[REQUIRED ACTION]: Output only the lines from the line holding "Instruction: Open the" through the close of the records, exactly as they appear, with all pictures omitted.
++++
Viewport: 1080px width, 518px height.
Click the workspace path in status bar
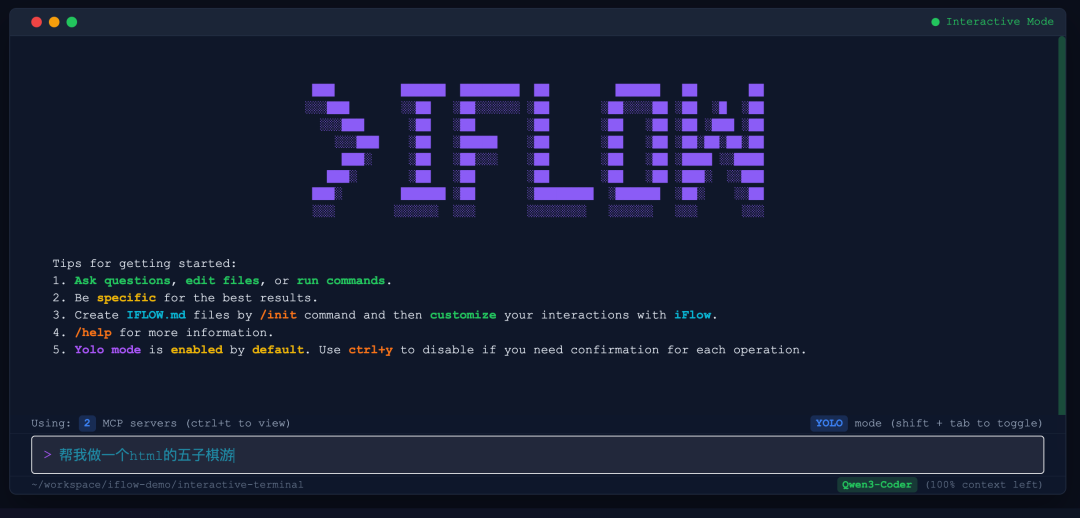(167, 485)
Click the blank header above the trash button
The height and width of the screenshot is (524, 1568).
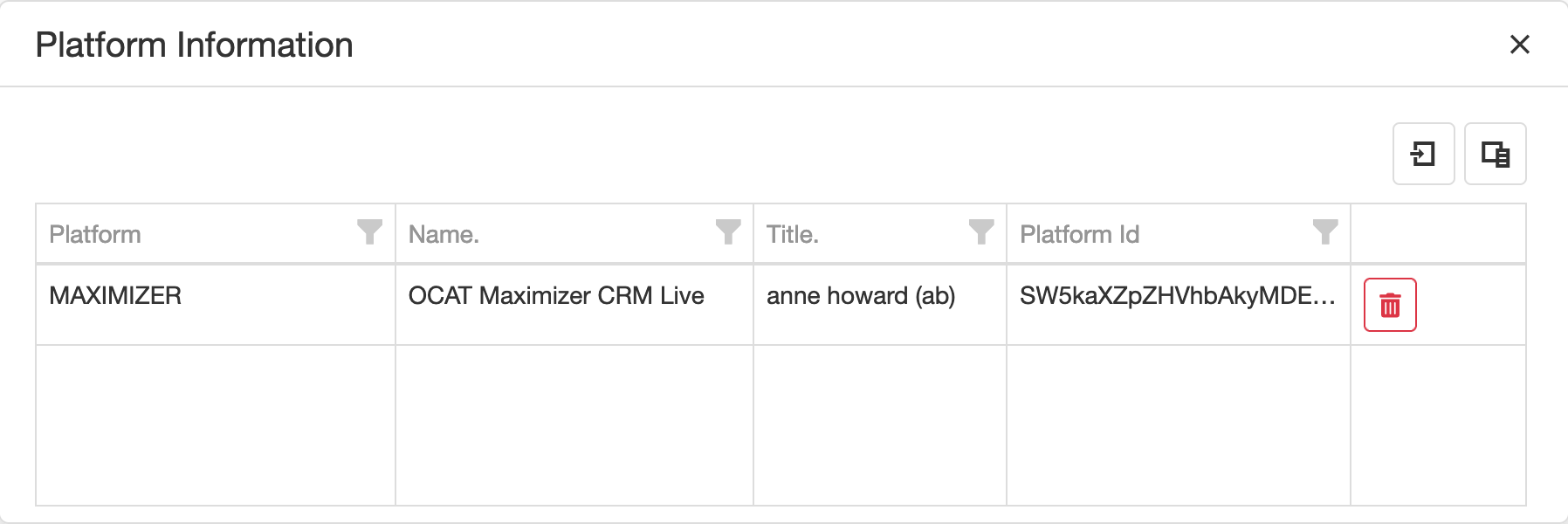(1437, 234)
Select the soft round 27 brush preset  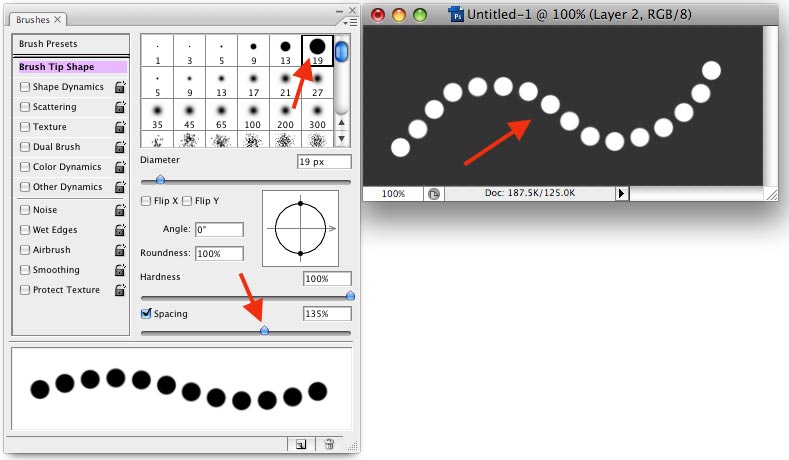(x=317, y=83)
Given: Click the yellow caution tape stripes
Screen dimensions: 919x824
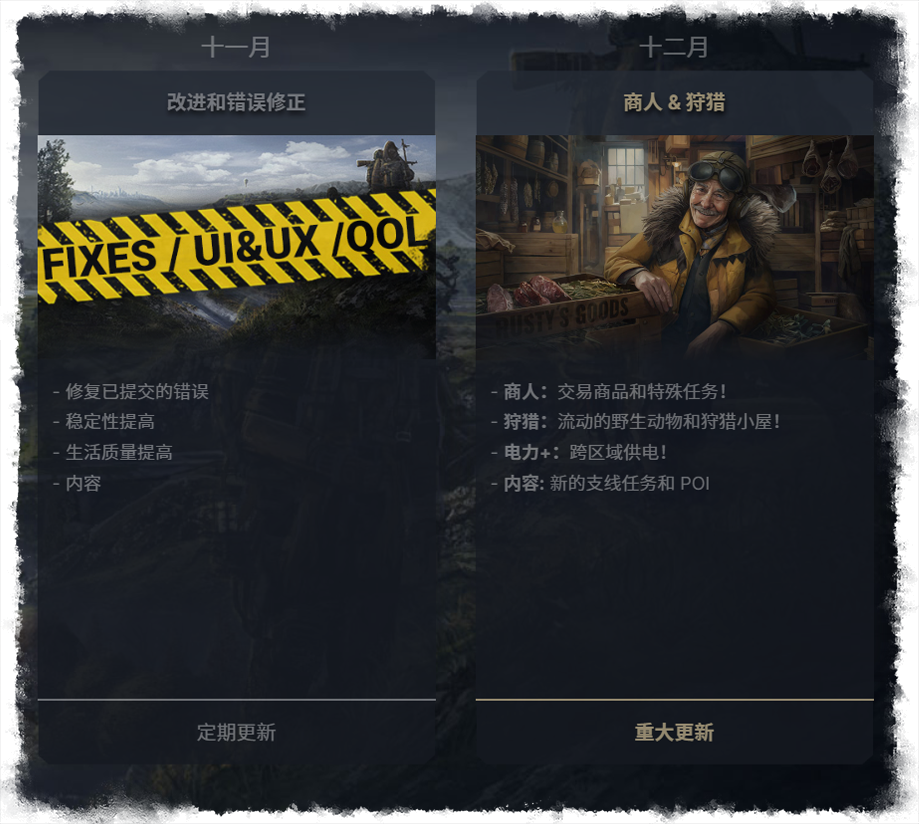Looking at the screenshot, I should 237,246.
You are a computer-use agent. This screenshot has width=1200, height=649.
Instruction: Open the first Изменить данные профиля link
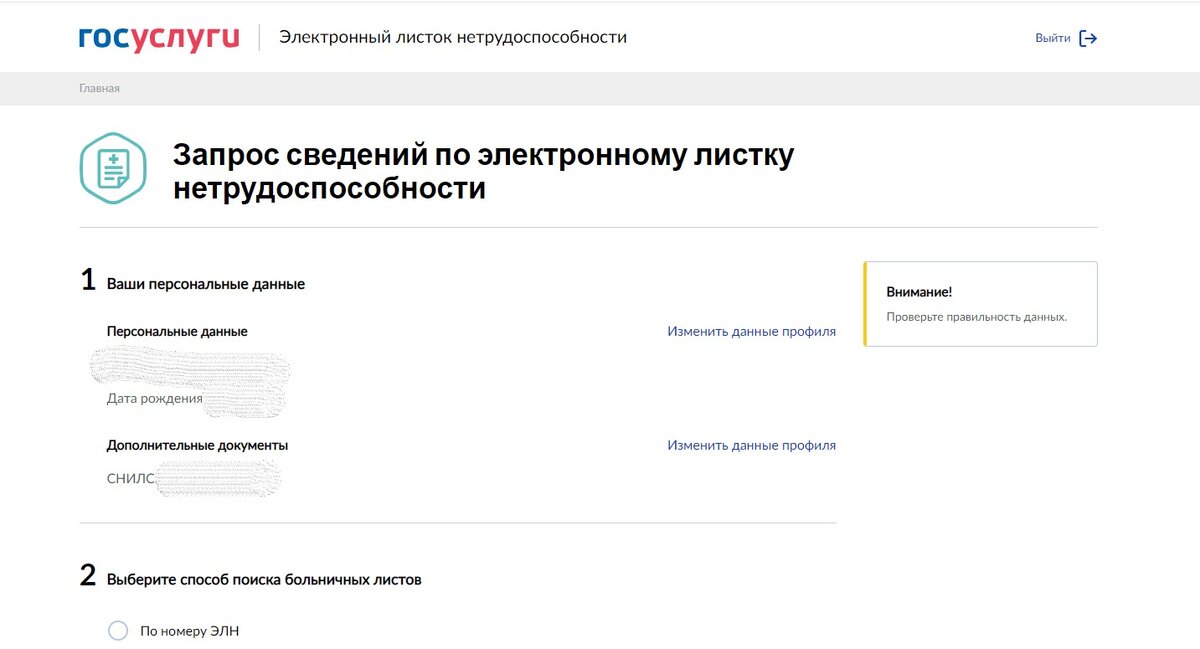click(x=750, y=330)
++++
[RESULT OF THE EXERCISE]:
Instruction: Open the first Изменить данные профиля link
click(x=750, y=330)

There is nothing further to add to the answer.